Required work: Within the material below, how many lines carry the word "grid"? State only the number.

Data in this exercise:
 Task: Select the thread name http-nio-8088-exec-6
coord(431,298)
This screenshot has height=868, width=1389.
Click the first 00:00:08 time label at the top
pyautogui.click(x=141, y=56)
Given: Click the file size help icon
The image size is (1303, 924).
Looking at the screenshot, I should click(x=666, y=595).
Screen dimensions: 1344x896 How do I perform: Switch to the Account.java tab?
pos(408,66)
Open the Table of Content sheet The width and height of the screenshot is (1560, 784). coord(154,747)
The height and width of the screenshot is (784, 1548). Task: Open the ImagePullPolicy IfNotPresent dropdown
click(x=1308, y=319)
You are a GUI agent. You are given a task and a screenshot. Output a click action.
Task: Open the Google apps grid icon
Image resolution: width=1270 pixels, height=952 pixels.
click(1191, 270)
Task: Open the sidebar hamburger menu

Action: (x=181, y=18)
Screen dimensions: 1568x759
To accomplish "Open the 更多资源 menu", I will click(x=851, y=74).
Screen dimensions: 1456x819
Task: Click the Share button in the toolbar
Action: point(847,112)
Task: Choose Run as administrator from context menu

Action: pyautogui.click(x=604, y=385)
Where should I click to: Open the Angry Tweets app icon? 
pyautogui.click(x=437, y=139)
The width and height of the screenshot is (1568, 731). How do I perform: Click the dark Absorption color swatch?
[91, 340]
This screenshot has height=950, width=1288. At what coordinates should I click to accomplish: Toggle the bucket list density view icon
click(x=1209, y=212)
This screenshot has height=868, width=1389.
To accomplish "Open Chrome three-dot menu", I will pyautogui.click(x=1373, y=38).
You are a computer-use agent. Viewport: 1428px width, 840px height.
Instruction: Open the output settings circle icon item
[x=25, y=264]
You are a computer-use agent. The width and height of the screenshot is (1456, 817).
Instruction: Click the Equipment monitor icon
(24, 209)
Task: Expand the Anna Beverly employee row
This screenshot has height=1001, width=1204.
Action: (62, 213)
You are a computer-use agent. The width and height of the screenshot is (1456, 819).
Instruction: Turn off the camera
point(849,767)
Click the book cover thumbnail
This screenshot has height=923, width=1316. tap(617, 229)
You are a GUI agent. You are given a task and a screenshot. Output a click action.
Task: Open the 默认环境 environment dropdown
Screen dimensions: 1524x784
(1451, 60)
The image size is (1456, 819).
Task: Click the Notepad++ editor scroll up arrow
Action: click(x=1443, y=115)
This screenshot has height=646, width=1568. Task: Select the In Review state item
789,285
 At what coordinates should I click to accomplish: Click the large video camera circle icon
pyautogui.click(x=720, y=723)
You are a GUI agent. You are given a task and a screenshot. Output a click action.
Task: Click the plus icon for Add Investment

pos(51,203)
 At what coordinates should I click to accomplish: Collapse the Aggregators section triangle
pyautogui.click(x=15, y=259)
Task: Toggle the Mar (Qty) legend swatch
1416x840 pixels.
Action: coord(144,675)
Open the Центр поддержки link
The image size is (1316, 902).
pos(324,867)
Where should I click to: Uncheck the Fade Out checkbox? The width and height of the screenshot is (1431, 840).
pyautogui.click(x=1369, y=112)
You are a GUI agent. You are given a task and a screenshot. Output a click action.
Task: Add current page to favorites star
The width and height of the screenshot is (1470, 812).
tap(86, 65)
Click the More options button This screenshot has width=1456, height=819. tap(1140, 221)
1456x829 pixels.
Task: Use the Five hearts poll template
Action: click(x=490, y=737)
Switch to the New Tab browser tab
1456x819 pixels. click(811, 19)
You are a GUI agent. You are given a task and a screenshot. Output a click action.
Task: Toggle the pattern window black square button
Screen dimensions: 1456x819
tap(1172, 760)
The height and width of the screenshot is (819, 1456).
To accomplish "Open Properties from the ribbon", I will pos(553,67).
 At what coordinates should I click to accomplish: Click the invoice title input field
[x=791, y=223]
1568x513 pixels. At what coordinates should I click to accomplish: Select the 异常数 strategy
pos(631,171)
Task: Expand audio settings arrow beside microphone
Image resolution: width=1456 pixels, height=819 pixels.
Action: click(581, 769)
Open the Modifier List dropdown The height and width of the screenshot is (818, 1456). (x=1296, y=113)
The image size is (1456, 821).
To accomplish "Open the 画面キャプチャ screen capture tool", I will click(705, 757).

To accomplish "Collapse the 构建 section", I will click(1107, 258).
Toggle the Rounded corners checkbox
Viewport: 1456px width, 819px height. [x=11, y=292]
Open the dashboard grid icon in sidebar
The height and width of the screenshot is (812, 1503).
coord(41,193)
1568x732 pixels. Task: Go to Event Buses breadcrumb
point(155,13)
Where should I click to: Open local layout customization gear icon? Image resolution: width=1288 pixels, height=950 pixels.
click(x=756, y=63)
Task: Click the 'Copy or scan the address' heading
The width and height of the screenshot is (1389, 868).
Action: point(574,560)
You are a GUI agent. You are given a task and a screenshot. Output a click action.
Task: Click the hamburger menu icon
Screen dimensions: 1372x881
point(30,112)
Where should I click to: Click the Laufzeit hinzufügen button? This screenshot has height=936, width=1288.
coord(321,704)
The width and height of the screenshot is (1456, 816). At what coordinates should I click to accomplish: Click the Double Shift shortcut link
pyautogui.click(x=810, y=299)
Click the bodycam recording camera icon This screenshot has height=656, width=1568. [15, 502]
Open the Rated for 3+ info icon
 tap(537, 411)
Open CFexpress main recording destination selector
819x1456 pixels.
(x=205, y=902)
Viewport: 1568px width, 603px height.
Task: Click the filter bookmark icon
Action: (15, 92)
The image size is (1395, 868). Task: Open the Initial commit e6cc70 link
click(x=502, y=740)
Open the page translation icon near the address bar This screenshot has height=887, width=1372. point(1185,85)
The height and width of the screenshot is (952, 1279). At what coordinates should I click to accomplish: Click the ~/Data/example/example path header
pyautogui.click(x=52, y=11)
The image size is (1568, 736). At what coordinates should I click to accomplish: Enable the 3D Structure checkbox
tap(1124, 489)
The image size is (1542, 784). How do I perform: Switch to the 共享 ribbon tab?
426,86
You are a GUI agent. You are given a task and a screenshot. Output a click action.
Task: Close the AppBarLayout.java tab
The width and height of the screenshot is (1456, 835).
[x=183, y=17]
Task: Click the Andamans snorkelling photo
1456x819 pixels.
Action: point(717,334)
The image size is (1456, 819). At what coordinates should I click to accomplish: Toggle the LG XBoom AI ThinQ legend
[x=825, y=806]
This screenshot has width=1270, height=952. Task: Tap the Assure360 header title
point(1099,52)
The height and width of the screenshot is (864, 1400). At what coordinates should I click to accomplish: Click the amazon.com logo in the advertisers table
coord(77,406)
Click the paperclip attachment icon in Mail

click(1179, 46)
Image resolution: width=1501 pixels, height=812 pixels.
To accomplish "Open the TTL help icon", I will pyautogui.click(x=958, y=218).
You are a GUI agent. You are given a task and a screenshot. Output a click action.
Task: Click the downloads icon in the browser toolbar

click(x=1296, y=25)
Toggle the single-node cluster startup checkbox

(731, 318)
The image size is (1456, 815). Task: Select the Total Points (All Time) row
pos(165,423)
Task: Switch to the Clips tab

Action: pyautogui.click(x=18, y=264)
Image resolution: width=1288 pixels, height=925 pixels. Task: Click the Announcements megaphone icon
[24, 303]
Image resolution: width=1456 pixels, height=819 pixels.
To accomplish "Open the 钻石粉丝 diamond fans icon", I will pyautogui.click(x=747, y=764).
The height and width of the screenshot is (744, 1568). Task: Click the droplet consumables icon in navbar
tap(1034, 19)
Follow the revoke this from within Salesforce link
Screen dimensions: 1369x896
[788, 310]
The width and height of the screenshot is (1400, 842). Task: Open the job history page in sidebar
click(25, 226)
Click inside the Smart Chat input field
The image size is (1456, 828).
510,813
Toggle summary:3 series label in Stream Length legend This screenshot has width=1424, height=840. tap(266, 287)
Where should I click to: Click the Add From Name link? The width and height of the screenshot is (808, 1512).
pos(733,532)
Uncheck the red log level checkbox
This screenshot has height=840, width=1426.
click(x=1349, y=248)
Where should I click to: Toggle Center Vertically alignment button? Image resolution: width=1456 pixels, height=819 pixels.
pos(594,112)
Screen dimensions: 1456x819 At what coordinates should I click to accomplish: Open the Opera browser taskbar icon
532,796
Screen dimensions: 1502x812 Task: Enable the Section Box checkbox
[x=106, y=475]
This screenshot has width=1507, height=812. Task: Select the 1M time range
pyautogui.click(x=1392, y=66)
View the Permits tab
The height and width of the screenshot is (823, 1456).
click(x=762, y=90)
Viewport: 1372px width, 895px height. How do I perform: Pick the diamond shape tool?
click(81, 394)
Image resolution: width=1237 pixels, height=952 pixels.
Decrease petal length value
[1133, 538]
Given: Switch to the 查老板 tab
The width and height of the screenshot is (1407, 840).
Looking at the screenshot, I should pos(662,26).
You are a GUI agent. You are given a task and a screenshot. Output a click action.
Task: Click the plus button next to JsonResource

Written answer: 2